Si el turismo es a corto plazo el sector más sensible, en el medio y largo plazo nada tendrá más repercusión que los efectos sobre la educación. Es difícil exagerar los estragos que pueden causar dos años escolares prácticamente en blanco sobre varias generaciones de niños y jóvenes. Por ejemplo, el efecto sobre el abandono escolar en los mayores de 14 años. Hay decisiones difícilmente comprensibles: por qué los colegios se han mantenido cerrados en España durante la ventana de mayo y junio, cuando se reabrieron en casi todos los países de Europa. Por qué no se ha habilitado, de manera excepcional, julio como mes escolar.
Por qué no se buscan soluciones para desdoblar horarios, utilizar las aulas de los institutos u otras instalaciones municipales, o contratar temporalmente profesores para garantizar el cumplimiento de los protocolos sanitarios. Estrujarse los sesos antes de aceptar como inevitable el cierre de los colegios a partir de septiembre. Y, en paralelo, preparar desde ya la eventualidad (nada desdeñable) de que el próximo curso escolar sea enteramente ‘online’. Utilizando la infraestructura disponible en instituciones como la UNED para extenderla a otros niveles educativos. Garantizando los medios necesarios a los alumnos y preparando unos contenidos con un nivel mínimo de calidad a los profesores (evitando que miles de docentes tengan que preparar a todo correr contenidos en formato digital para sus clases). Por mucho que levante sarpullidos cada vez que el Gobierno central interviene en la planificación educativa. Más sarpullidos (y dudas constitucionales) provoca confinar a la población durante meses en sus casa.
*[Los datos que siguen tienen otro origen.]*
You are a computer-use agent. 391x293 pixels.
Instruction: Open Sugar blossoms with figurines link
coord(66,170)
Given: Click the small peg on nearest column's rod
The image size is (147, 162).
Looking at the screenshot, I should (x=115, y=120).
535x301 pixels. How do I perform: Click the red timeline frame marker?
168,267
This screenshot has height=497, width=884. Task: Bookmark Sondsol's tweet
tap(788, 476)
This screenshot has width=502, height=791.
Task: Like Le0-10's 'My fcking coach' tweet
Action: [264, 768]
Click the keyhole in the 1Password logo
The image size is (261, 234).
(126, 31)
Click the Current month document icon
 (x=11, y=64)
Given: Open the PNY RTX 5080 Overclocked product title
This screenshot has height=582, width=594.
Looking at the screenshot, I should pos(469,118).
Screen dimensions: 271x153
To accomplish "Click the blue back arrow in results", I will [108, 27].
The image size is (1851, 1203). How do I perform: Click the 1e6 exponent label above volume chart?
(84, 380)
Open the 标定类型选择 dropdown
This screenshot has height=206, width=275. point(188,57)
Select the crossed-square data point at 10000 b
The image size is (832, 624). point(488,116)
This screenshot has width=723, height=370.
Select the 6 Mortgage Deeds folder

En marzo se hizo célebre la expresión “doblar la curva”. De lo que se trata ahora es de suavizar también la curva económica. Evitar el ‘stop and go’. Salvar aquellos sectores recuperables e ir preparando el terreno para lo inevitable. El coste de tener a cinco millones de trabajadores en ERTE y otro millón más cobrando la prestación por desempleo es de entre 8.000 y 10.000 millones mensuales. Lo que significa que hacia el mes de octubre habremos agotado el equivalente a las transferencias del acuerdo europeo. Mientras tanto en Moncloa se ufanaban hace unos días de que el acuerdo de la UE les permitiría llegar con unos presupuestos expansivos…a las elecciones de 2023. El propio presidente Sánchez patinó en televisión cifrando el PIB español en una cuarta parte de su valor real. Si no cambiamos de rumbo, más que un error, esas declaraciones van camino de convertirse en una profecía.